The National Institute of Biological Standards and Control monitors sewage for viruses and reports its results to the UKHSA.

The poliovirus enters the body through the nose or mouth and may go on to invade the central nervous system, destroying or damaging the nerve cells that control muscles. It results in weakness and loss of use of limbs. In one in 200 cases it causes irreversible paralysis.

Up to 10% of those paralysed die when their breathing muscles stop working. In the early 20th century patients were forced to live using an “iron lung” machine that would breathe for them.

There is no cure for polio once a person becomes infected and it can only be prevented by vaccination.

A public health source told the Mirror: “They are trying to nip this in the bud. It is precautionary but it is a horrible bug - it can cause paralysis and in the worst cases it can be fatal.”

The polio vaccine is given to children at 8, 12 and 16 weeks old as part of the 6-in-1 vaccine. Children then get top-up doses at age three and 14.

The current health scare is linked to oral vaccines against polio which are offered abroad. They contain an “attenuated” form of the virus - weakened in a laboratory so in theory it should not cause disease.

These vaccine-derived forms of the virus remain in stool and are occasionally picked up in the routine wastewater testing. It is thought someone from Afghanistan, Pakistan or Nigeria who had recently received the oral vaccine has seen this weakened form of the virus then mutate and has passed it on to others.

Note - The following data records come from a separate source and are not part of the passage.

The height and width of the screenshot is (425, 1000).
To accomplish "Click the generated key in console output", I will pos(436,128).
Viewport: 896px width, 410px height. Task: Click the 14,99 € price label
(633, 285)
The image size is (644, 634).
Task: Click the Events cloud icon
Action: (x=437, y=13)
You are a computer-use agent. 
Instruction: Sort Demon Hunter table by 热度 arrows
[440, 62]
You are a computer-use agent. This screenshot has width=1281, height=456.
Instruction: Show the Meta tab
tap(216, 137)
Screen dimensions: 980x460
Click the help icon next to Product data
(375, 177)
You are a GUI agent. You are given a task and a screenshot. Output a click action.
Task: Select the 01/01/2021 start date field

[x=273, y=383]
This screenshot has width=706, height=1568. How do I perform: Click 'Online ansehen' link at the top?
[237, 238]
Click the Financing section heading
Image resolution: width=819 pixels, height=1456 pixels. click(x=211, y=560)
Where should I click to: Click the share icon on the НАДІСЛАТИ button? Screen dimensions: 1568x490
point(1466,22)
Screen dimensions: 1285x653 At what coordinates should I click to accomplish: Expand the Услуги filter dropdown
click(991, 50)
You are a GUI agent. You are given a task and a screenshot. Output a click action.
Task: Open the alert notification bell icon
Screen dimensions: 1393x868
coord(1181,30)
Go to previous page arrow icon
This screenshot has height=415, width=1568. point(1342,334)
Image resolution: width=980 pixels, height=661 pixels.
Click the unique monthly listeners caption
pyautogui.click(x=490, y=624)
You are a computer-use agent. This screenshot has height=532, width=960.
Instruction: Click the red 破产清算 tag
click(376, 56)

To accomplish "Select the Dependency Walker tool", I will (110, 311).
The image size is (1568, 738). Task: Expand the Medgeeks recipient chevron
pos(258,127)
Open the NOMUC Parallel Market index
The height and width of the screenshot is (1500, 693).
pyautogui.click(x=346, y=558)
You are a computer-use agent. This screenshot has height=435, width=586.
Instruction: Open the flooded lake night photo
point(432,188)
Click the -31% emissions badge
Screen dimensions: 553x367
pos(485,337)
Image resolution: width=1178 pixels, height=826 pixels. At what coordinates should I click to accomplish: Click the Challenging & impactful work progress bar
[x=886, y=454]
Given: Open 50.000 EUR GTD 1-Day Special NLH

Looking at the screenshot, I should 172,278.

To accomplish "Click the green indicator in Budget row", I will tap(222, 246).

For the first time Britain has repeatedly detected genetically-linked samples suggesting the virus has been spreading since February. The genetic samples suggest it has continued to mutate from this symptomless vaccine-derived form.

Experts fear it may have mutated from the harmless virus to the wild-type form that was endemic in Europe from Victorian times and causes serious disease.

The last case of naturally-occurring polio was detected in Britain in 1984. You need all five of the polio vaccination doses to be considered fully vaccinated against polio.

Most people who get polio do not have symptoms while others get mild, flu-like symptoms which usually last up to 10 days. In some cases more serious symptoms can affect the brain and nerves, such as weakness in your muscles, usually in the legs. This can happen over hours or days.

Most people will recover and movement will slowly come back over a few weeks but some are left with permanent disability.